In the most preferred embodiment, the collar forms an annular barrier below a smooth inwardly rounding portion of the screw head which forms a neck between the screw head and the screw threads. The collar includes two rows of knurls which have a depth of the magnitude of about 0.01 inch and where the collar has a point to point diameter that is approximately the same magnitude larger than the opening in the anchor (or plate) through which it is inserted. This allows the knurls to asymmetrically deform during insertion so as to permit insertion but to inhibit the anchor from slipping below the collar. In the absence of the restraining means, it might be possible for the anchor to slip downward on the screw to a position where it is difficult for the surgeon to reach. This situation could arise for example, where a vertebrae is mis-aligned in the anterior direction, and the screw might not be screwed fully into position. In this instance, the bone surface doesn""t act to hold the anchor close to the head of the screw.
It is an object of the invention to provide a bone screw that can be used with a stabilizer including but not limited to a rod or plate or other construct component that is secured to the bone by the screw where the screw includes a restraining collar below the head of the screw in a necked area upward of the screw threads.
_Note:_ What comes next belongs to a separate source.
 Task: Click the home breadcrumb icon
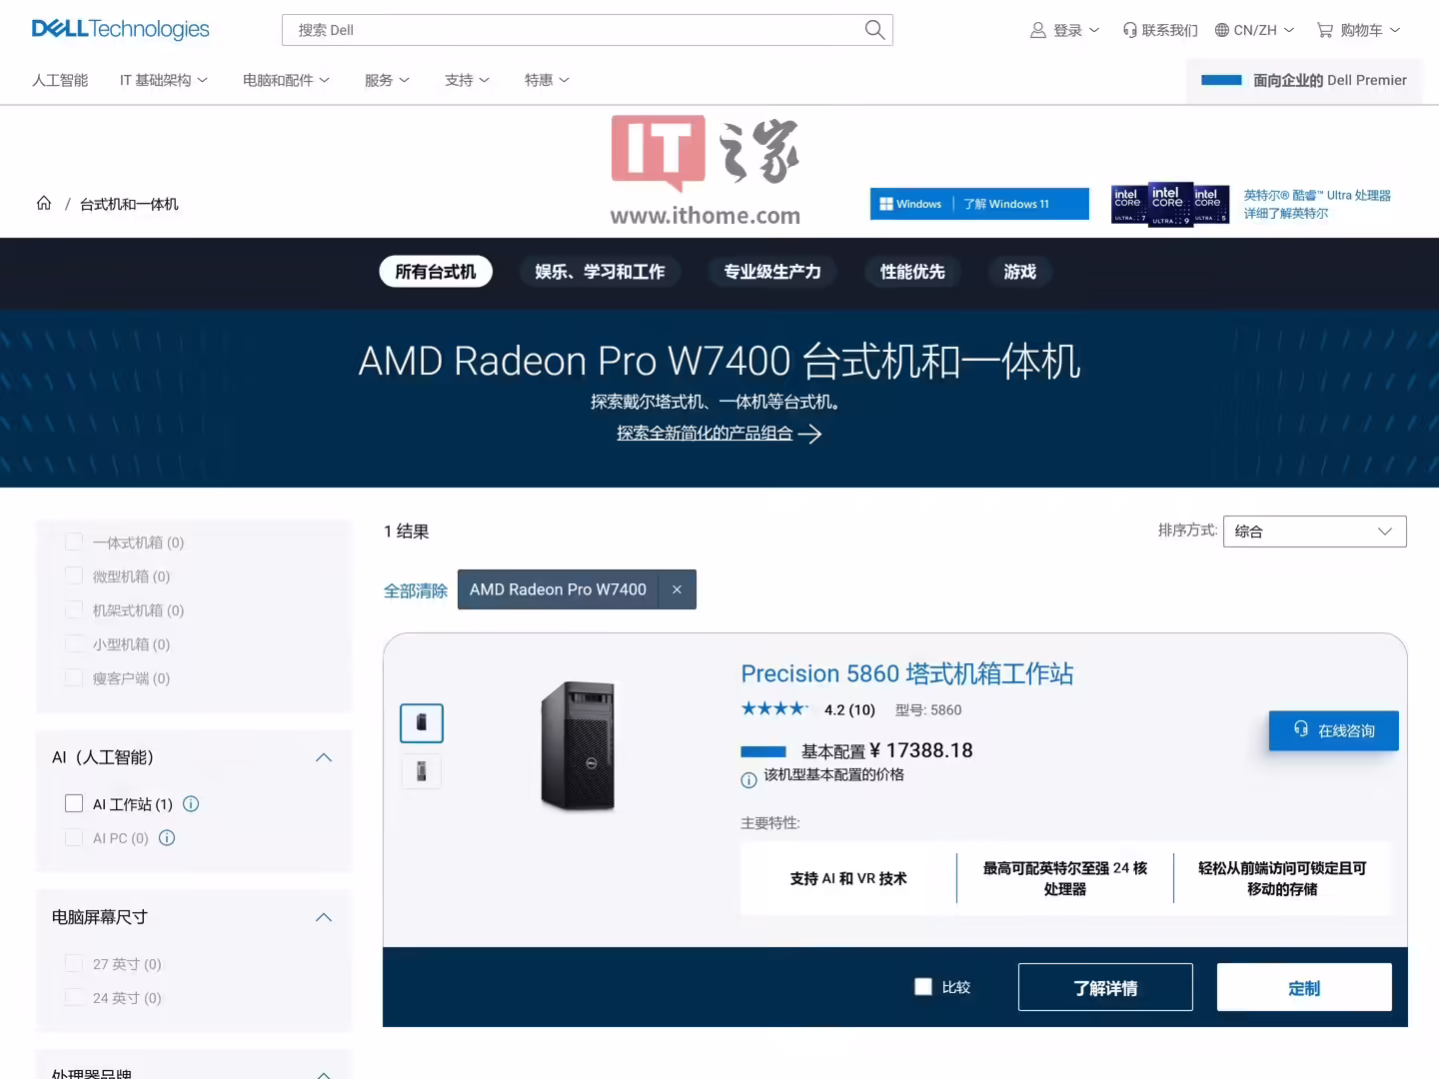[x=44, y=203]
It is a further object of the invention to provide a spinal screw that is used in conjunction with a stabilizer anchor where the screw is inserted through an opening in the anchor along the longitudinal axis of the screw, where the screw includes means to inhibit the anchor from slipping longitudinally downward along the screw. In a preferred embodiment, the means to inhibit the downward motion comprises a collar having deformable projections that are collectively close to or slightly larger than the size of the opening in the anchor for the screw to be inserted through. For example, these projections can be diamond point knurls that allow for the screw to be inserted through the opening to the necked portion of the screw, but which maintain the anchor above the collar notwithstanding the fact that the knurls were deformed slightly during assembly with the anchor. Of course, other deformable configurations, such as spiral ridges or splines, or threads could also be used with the collar as the restraining means. Alternately, an asymmetrical opening or key could be used with a corresponding keyway on the collar (or anchor respectively.)